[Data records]
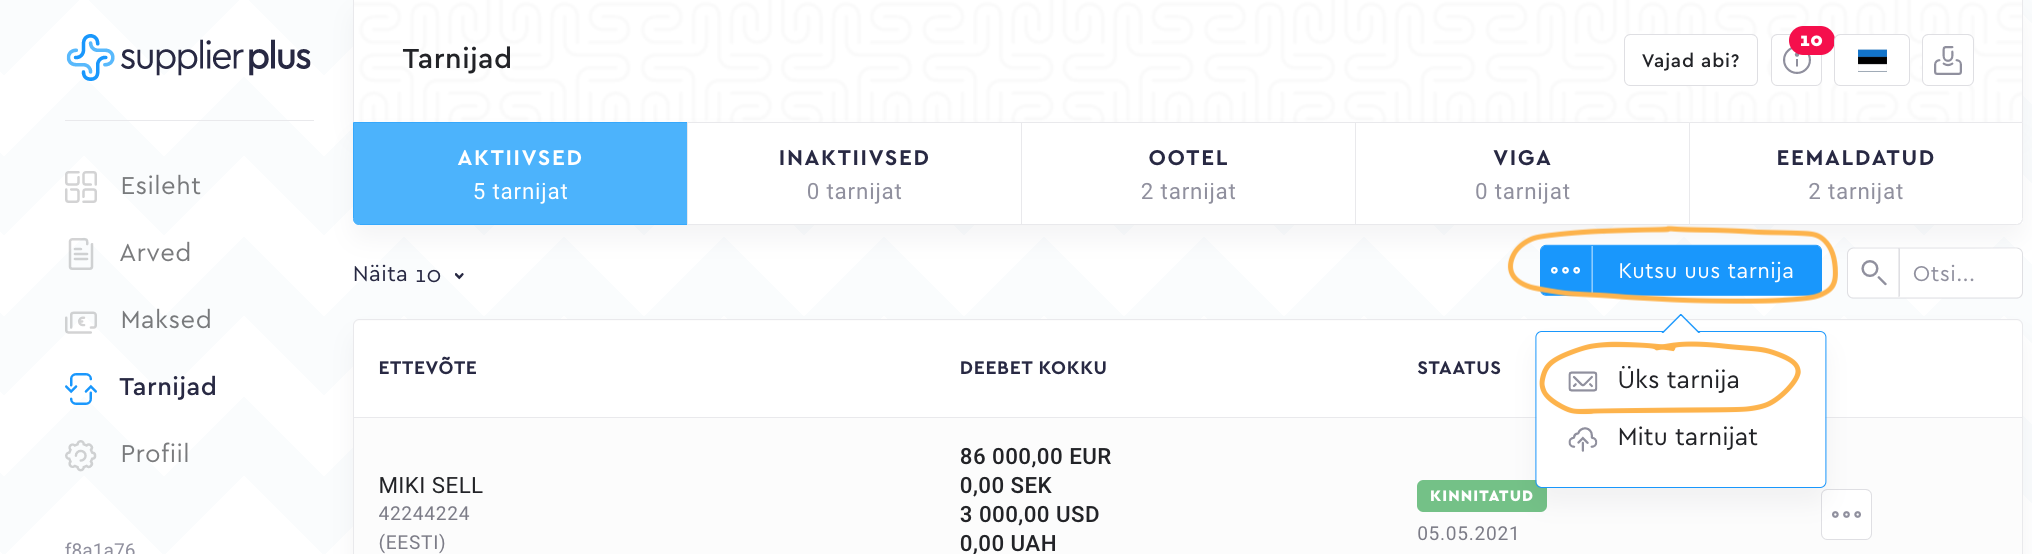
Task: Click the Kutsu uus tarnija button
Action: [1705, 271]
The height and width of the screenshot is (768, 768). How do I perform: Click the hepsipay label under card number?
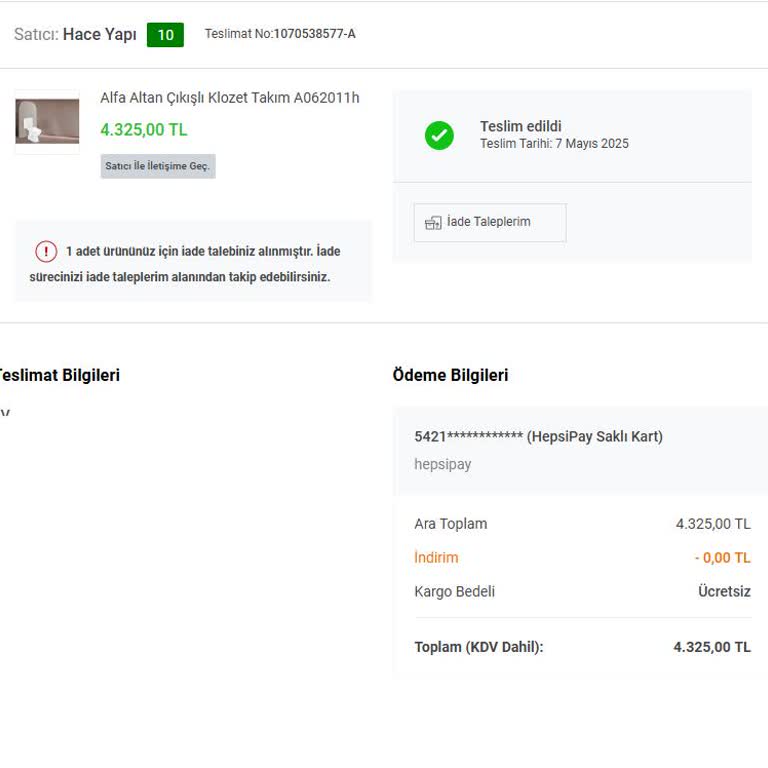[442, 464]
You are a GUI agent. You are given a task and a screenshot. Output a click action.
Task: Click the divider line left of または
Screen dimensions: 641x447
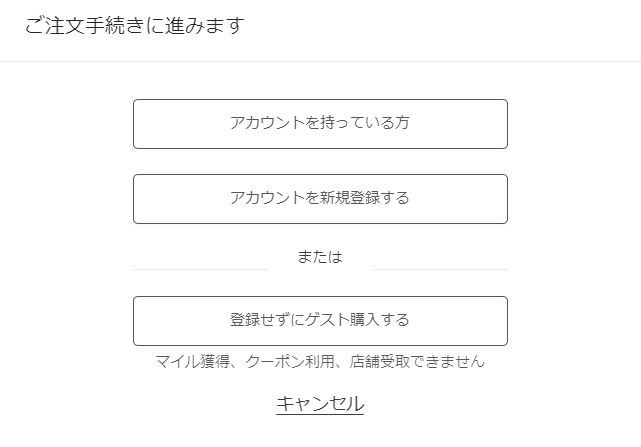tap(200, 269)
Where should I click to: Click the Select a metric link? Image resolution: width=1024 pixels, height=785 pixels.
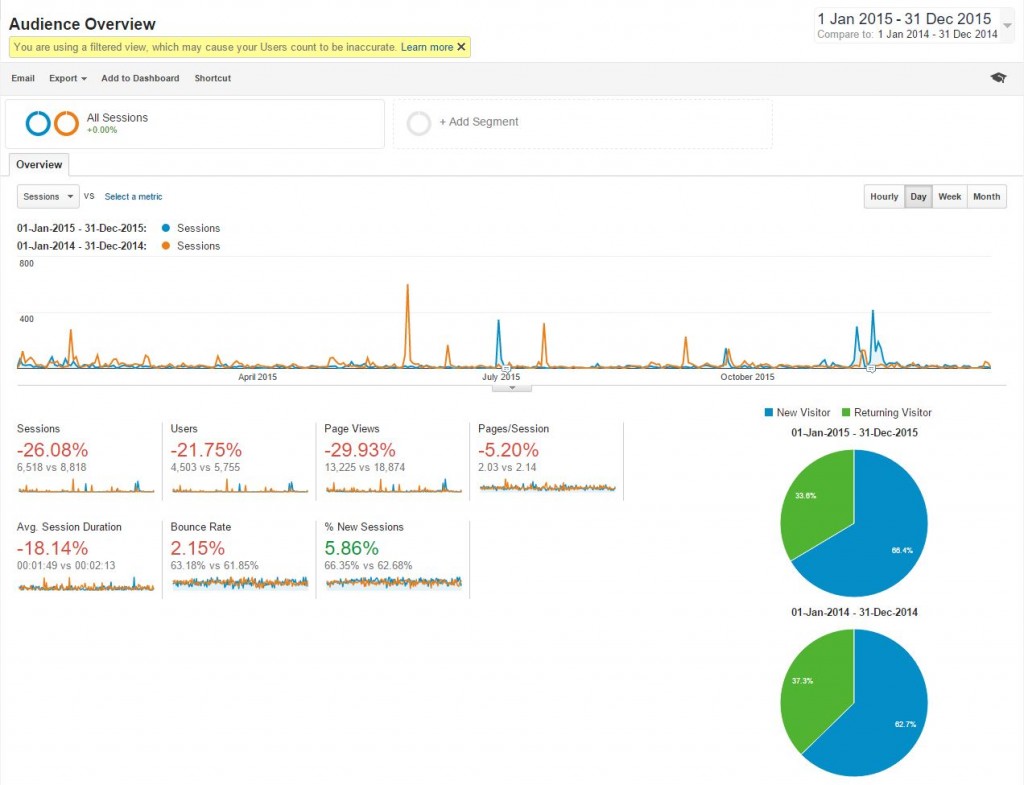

● **Problem statement**:
Set down, word for word, only the lines running from the line with "Task: Click the divider line left of または" through the final line of the entries above, omitting all pictures.

● **Expected output**:
Task: Click the divider line left of または
Screen dimensions: 641x447
tap(200, 269)
Where should I click to: Click the Select a metric link? Image resolution: width=1024 pixels, height=785 pixels.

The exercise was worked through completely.